━━ Available records
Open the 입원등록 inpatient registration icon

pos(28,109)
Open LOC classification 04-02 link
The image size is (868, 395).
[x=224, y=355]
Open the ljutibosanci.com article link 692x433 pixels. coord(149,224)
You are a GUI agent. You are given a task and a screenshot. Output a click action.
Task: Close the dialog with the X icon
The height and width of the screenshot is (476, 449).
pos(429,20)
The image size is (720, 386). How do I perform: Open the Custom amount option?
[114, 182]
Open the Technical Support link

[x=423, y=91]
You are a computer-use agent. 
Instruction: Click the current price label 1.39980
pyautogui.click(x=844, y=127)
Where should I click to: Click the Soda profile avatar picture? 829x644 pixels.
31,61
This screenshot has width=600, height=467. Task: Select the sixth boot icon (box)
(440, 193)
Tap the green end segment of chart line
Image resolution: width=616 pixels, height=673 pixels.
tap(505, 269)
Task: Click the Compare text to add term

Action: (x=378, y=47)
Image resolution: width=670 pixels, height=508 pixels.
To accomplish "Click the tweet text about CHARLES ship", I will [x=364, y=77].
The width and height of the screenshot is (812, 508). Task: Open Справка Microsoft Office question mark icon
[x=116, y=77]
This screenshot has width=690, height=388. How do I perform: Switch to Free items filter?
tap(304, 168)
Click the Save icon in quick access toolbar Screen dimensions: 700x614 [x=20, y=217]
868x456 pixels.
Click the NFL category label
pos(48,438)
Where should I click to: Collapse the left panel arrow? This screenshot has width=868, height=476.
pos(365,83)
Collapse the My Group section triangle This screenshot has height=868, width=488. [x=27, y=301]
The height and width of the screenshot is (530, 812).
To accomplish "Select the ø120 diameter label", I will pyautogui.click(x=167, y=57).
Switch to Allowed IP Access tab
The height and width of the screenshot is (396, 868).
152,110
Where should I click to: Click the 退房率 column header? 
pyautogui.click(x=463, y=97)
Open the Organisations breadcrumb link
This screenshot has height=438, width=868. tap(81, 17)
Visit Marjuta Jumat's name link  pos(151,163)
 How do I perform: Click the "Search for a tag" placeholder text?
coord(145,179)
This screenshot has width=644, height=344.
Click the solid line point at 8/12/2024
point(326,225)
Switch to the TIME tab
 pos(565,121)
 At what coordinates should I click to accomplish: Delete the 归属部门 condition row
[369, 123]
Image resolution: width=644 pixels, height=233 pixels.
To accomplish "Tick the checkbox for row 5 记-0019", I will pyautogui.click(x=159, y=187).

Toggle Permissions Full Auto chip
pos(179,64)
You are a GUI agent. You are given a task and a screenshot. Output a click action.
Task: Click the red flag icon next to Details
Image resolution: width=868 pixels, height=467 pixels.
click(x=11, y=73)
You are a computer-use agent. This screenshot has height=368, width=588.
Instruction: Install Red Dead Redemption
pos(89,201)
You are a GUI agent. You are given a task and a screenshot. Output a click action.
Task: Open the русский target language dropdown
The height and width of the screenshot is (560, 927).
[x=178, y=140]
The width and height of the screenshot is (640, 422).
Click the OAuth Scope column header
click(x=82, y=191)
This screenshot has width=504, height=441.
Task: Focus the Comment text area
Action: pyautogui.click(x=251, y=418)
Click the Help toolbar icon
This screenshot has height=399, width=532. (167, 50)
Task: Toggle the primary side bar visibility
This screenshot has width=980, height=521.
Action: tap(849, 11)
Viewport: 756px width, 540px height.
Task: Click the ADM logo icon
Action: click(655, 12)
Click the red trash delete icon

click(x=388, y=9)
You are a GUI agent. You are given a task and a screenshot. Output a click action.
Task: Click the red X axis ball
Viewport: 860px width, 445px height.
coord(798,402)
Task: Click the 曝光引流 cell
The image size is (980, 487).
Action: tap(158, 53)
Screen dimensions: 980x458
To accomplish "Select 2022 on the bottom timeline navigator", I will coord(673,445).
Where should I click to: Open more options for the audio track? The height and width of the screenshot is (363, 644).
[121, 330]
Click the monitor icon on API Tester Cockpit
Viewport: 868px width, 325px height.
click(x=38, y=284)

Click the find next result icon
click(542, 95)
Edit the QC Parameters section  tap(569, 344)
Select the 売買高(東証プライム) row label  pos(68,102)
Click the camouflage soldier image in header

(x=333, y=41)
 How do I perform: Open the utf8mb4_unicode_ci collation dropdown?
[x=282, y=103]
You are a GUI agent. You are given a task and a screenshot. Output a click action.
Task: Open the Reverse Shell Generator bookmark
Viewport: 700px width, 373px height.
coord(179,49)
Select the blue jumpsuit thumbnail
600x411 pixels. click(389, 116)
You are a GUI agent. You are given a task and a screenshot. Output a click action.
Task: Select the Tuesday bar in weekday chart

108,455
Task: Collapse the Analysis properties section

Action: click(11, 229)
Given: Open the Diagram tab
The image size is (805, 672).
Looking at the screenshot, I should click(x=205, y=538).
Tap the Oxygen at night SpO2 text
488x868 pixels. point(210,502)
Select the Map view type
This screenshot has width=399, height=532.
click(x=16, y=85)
━━━━
Work task | Since only part of the listing is wanted, copy exactly the lines from the one holding "Image resolution: width=670" to the one holding "You are a computer-use agent. This", both included.

Answer to the exercise |
Image resolution: width=670 pixels, height=508 pixels.
To accomplish "Click the tweet text about CHARLES ship", I will [x=364, y=77].
The width and height of the screenshot is (812, 508). Task: Open Справка Microsoft Office question mark icon
[x=116, y=77]
This screenshot has width=690, height=388. How do I perform: Switch to Free items filter?
tap(304, 168)
Click the Save icon in quick access toolbar Screen dimensions: 700x614 [x=20, y=217]
868x456 pixels.
Click the NFL category label
pos(48,438)
Where should I click to: Collapse the left panel arrow? This screenshot has width=868, height=476.
pos(365,83)
Collapse the My Group section triangle This screenshot has height=868, width=488. [x=27, y=301]
The height and width of the screenshot is (530, 812).
To accomplish "Select the ø120 diameter label", I will pyautogui.click(x=167, y=57).
Switch to Allowed IP Access tab
The height and width of the screenshot is (396, 868).
152,110
Where should I click to: Click the 退房率 column header? 
pyautogui.click(x=463, y=97)
Open the Organisations breadcrumb link
This screenshot has height=438, width=868. tap(81, 17)
Visit Marjuta Jumat's name link  pos(151,163)
 How do I perform: Click the "Search for a tag" placeholder text?
coord(145,179)
This screenshot has width=644, height=344.
Click the solid line point at 8/12/2024
point(326,225)
Switch to the TIME tab
 pos(565,121)
 At what coordinates should I click to accomplish: Delete the 归属部门 condition row
[369, 123]
Image resolution: width=644 pixels, height=233 pixels.
To accomplish "Tick the checkbox for row 5 记-0019", I will pyautogui.click(x=159, y=187).

Toggle Permissions Full Auto chip
pos(179,64)
You are a GUI agent. You are given a task and a screenshot. Output a click action.
Task: Click the red flag icon next to Details
Image resolution: width=868 pixels, height=467 pixels.
click(x=11, y=73)
You are a computer-use agent. This screenshot has height=368, width=588.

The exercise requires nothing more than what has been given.